Instructions for the task
Go through the data line by line. Copy each one holding the string "back".

Information provided

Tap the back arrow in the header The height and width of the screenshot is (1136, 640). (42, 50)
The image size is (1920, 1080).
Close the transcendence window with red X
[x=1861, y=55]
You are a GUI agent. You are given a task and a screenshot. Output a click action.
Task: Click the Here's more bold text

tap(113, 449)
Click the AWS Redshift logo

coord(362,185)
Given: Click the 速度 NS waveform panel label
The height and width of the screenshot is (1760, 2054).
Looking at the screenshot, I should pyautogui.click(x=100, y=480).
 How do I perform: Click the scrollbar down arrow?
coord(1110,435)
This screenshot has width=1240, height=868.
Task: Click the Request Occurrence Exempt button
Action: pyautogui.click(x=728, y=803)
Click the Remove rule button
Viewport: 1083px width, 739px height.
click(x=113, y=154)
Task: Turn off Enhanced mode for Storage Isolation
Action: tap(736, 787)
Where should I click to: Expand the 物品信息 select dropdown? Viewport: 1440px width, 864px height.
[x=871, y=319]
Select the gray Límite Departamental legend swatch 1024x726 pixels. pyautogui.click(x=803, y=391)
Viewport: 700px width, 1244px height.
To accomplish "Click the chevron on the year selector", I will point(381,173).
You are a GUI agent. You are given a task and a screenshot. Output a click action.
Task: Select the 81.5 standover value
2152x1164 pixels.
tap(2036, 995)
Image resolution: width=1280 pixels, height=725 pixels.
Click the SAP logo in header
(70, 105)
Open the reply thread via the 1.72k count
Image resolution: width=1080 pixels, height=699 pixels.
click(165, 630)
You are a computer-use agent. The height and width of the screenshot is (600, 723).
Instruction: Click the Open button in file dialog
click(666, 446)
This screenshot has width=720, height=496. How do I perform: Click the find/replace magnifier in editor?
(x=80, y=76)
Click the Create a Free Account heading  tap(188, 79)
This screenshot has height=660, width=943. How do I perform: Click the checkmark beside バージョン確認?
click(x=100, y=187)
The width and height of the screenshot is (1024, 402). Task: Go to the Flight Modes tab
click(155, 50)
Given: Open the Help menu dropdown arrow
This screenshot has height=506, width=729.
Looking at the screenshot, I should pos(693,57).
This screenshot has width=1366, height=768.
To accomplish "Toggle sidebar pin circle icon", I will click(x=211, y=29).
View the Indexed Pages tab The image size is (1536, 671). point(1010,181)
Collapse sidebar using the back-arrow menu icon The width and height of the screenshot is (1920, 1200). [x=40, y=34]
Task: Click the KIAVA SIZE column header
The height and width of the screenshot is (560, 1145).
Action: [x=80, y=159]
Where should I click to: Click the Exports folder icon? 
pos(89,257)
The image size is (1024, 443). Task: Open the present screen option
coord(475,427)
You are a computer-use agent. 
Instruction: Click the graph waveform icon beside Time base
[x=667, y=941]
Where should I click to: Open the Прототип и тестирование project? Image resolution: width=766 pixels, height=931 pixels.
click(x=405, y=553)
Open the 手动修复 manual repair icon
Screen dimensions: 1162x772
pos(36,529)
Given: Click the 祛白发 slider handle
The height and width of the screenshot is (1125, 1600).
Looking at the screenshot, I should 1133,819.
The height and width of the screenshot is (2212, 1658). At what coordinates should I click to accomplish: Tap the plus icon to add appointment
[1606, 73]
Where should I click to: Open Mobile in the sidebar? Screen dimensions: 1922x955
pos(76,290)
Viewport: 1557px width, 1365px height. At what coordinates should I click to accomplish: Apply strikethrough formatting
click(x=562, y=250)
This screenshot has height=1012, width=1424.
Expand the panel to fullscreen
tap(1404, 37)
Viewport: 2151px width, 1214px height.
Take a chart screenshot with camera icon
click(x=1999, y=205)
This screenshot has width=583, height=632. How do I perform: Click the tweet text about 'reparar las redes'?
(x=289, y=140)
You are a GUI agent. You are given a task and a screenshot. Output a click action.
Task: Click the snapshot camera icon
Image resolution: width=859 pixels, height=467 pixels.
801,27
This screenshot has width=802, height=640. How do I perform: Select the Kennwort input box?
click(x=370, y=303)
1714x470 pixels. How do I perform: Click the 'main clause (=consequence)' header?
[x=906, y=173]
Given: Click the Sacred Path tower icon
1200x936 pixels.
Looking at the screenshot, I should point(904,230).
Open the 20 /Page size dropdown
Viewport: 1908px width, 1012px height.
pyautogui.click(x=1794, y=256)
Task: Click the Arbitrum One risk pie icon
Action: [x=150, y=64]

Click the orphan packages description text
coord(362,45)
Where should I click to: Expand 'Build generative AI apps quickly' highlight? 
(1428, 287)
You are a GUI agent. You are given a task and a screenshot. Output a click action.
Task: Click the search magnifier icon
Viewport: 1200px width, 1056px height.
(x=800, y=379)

Answer for this exercise
Tap the back arrow in the header The height and width of the screenshot is (1136, 640). (42, 50)
Collapse sidebar using the back-arrow menu icon The width and height of the screenshot is (1920, 1200). [x=40, y=34]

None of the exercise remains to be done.